Mason sighed. “Overruling me again? I can say this at least. Without Gabe around, I’ve been outvoted by the females in this family for too long.”

“Talk to him,” Lauren repeated. “Just do that. If your stinko-meter still rejects his pitch, then walk away. And if he won’t come back to us, then …”

“Ef him,” Shelby said, stuffing the last brownie piece into her mouth, grinning, then turning red. She signed,
Sorry.

Mason and Lauren couldn’t hold back their laughter. Mason reached for the check. “Ef him indeed. All right, it’s a plan, then.”

O O O

Back in their house in Kensington, Shelby went right to bed and gave Mason a nostalgic thrill in letting him tuck her in, four-leaf pajamas and all.

“Still my girl?” he signed as he ruffled her hair.

Always,
she signed back, and gave him a neck-twisting hug. As he was on his way out, closing the door: “Dad …?”

“Yeah?”

There’s something, a package I sent to you here. Probably arrive after I’m gone.

What is it?
He signed back.

It’s nothing. I want you to throw it out. Don’t even open it.

Mason closed the door, with him still in the room. He turned on the light. “Honey? What is it?”

Nothing. Just promise me you’ll toss it.

“Can you give me a hint? Was it something … you found over there?”

Just something foolish. A dumb gift.

As she signed it, her fingers seemed listless, as if she were signing underwater. It was one of the tells Mason had come to recognize over the years. She was lying.
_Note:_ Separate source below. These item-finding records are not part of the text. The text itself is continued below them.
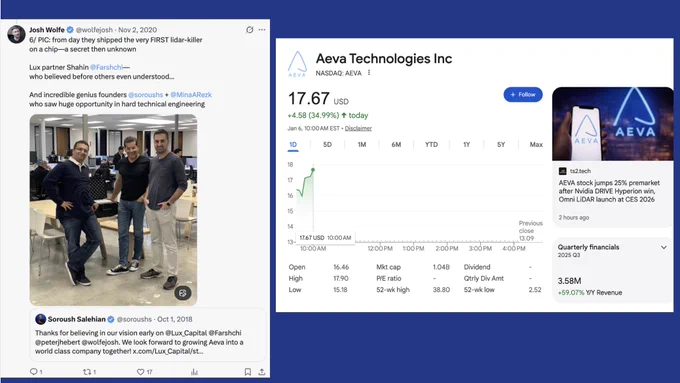Open the AEVA news article thumbnail
Viewport: 680px width, 383px height.
[613, 124]
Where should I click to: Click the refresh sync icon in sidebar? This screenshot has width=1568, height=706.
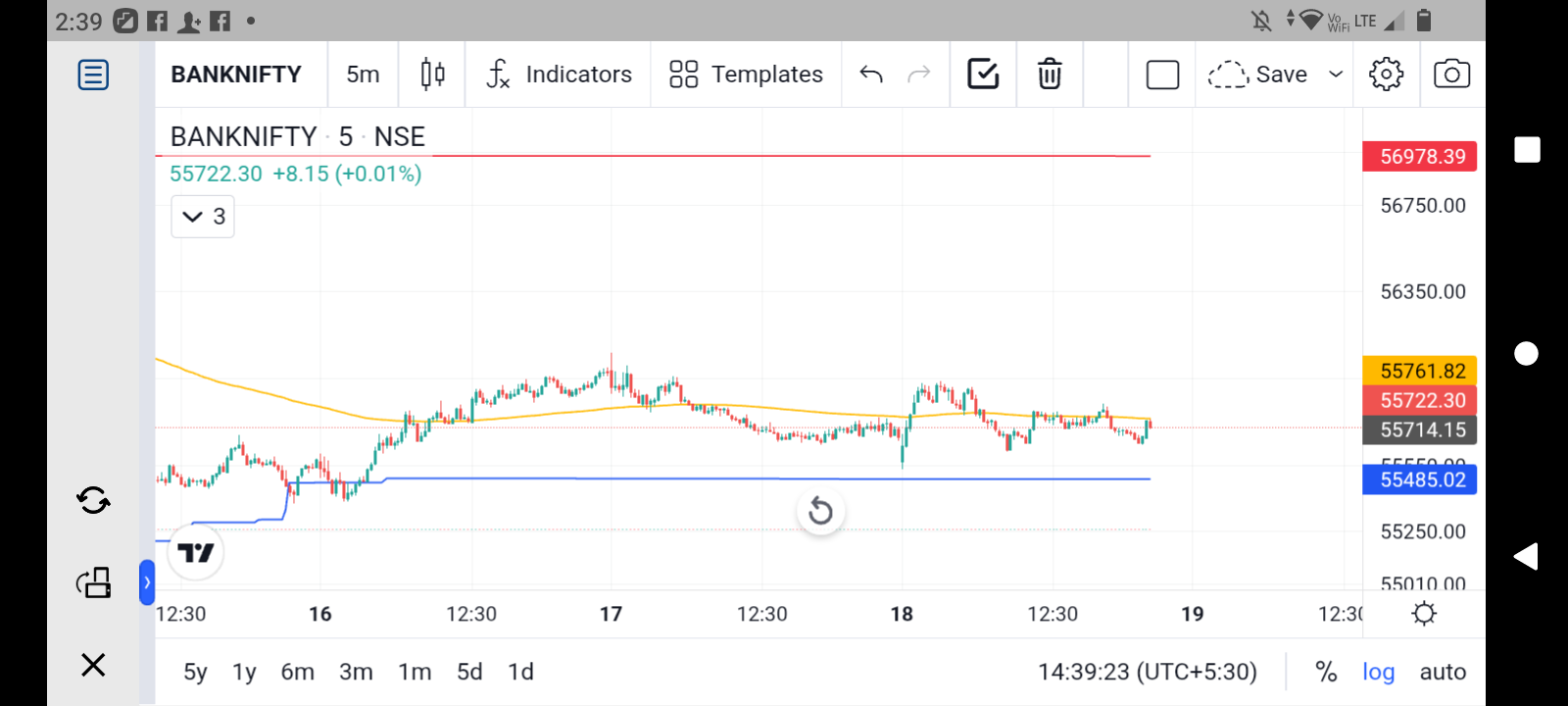pyautogui.click(x=93, y=501)
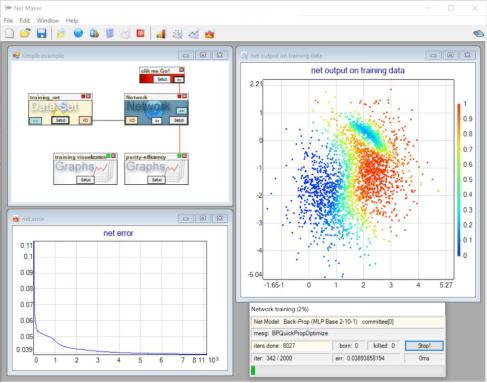487x383 pixels.
Task: Click the blue globe network toolbar icon
Action: coord(78,33)
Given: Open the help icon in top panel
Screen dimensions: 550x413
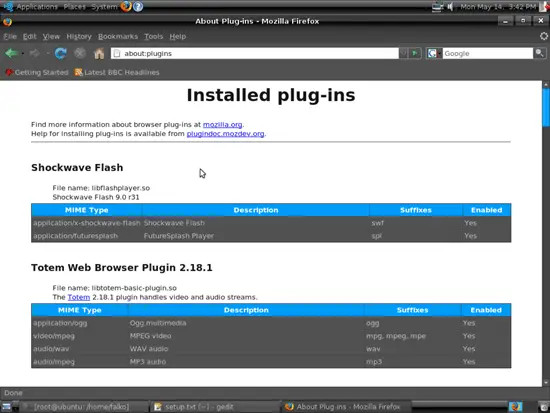Looking at the screenshot, I should coord(138,6).
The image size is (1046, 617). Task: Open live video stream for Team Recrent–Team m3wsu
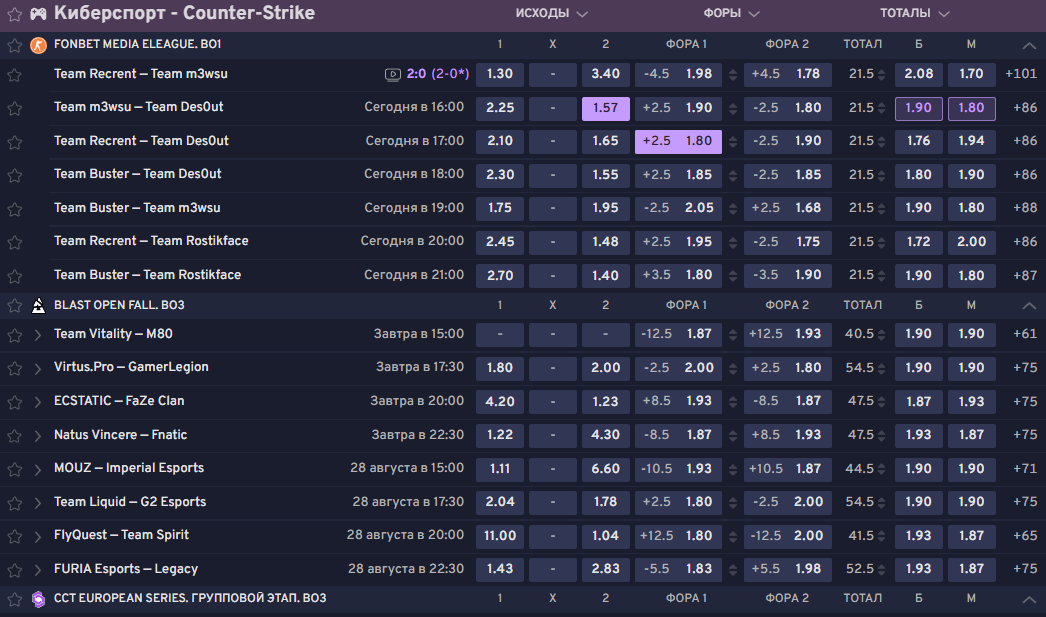[392, 74]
“Okay, honey.” He smiled. “No problem.”

“Promiss?”

Mason crossed his heart and signed,
Promise.

“Good night.”

He eased out this time, after shutting off the lights. Back in his room, Lauren was struggling with her wheelchair. “Let me,” Mason said, coming to her aid.

“I can manage.”

“I know you can. But it’s been a long time since I’ve had the pleasure of tucking in two girls in one night.”

“You rascal.”

“That’s me.”

“One award and the man thinks he’s god’s gift to women. Like we really swoon for the weathermen.”
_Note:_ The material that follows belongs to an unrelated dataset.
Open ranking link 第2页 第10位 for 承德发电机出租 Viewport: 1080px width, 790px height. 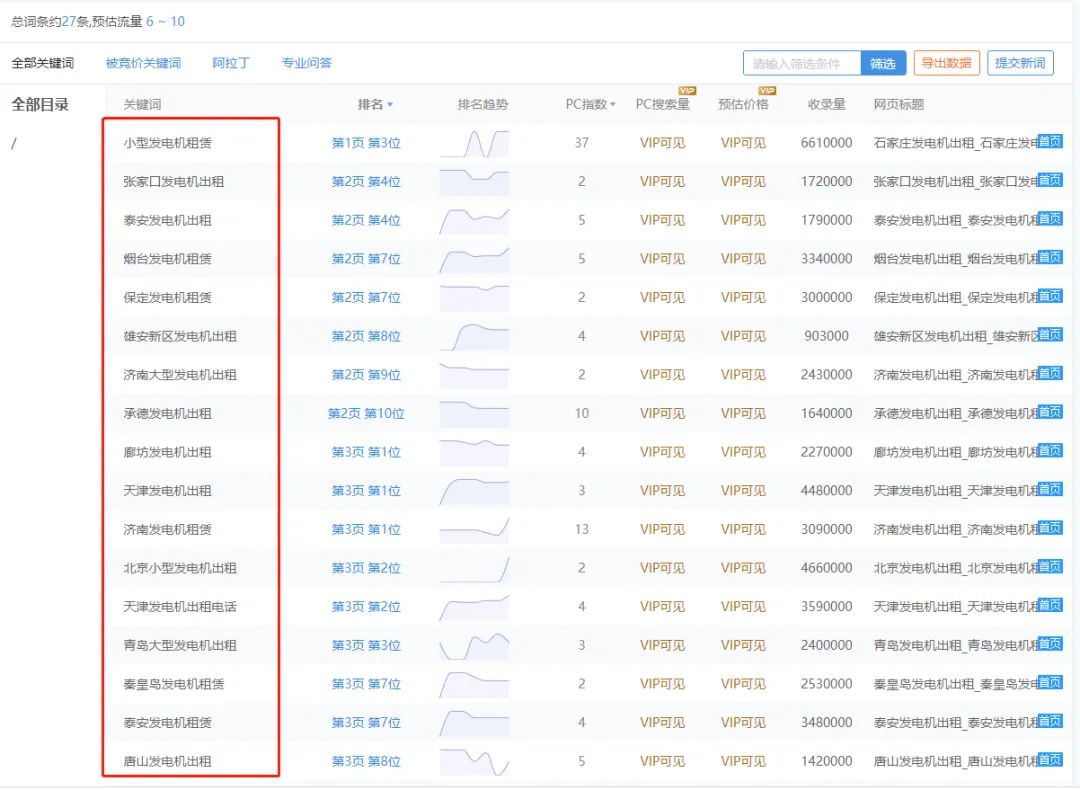click(x=366, y=413)
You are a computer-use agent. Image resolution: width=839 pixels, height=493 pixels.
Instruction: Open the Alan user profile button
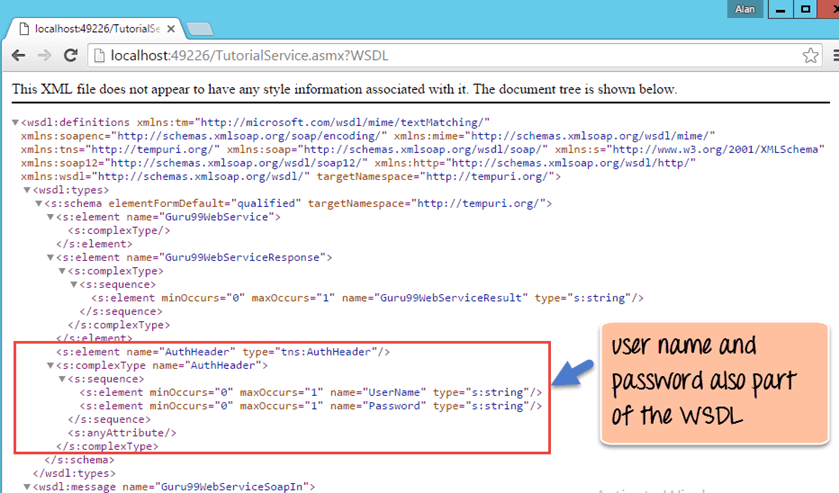coord(743,9)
“You know it’s true.” He scooped her up in his arms.

“Are you going to change me too?”

“Of course.” He tugged off her shoes, and started on her pants. “At least halfway.”

She grabbed him by the tie, pulled him up to kiss her. “I mean it about Gabriel.”

“I know.”

“Enough time has passed.”

“I know.”

He searched her eyes, seeing a spark of life that had been absent a long time. Living with the disability was hard enough, but living with guilt for what she perceived as her fault her children turned out how they did: one deaf, the other estranged, it wore on her. She had been on anti-depressants for years. Finally free of them, her spirits were lifted and fun had returned to her life. Both their lives. They played games. Scrabble, strategized through endless hours of global conquest with Risk, and pursued merciless bankrupt-inducing nights of Monopoly. She was almost all the way back to her old self. It had taken so long, but he needed to nurse her the rest of the way, only a few more steps.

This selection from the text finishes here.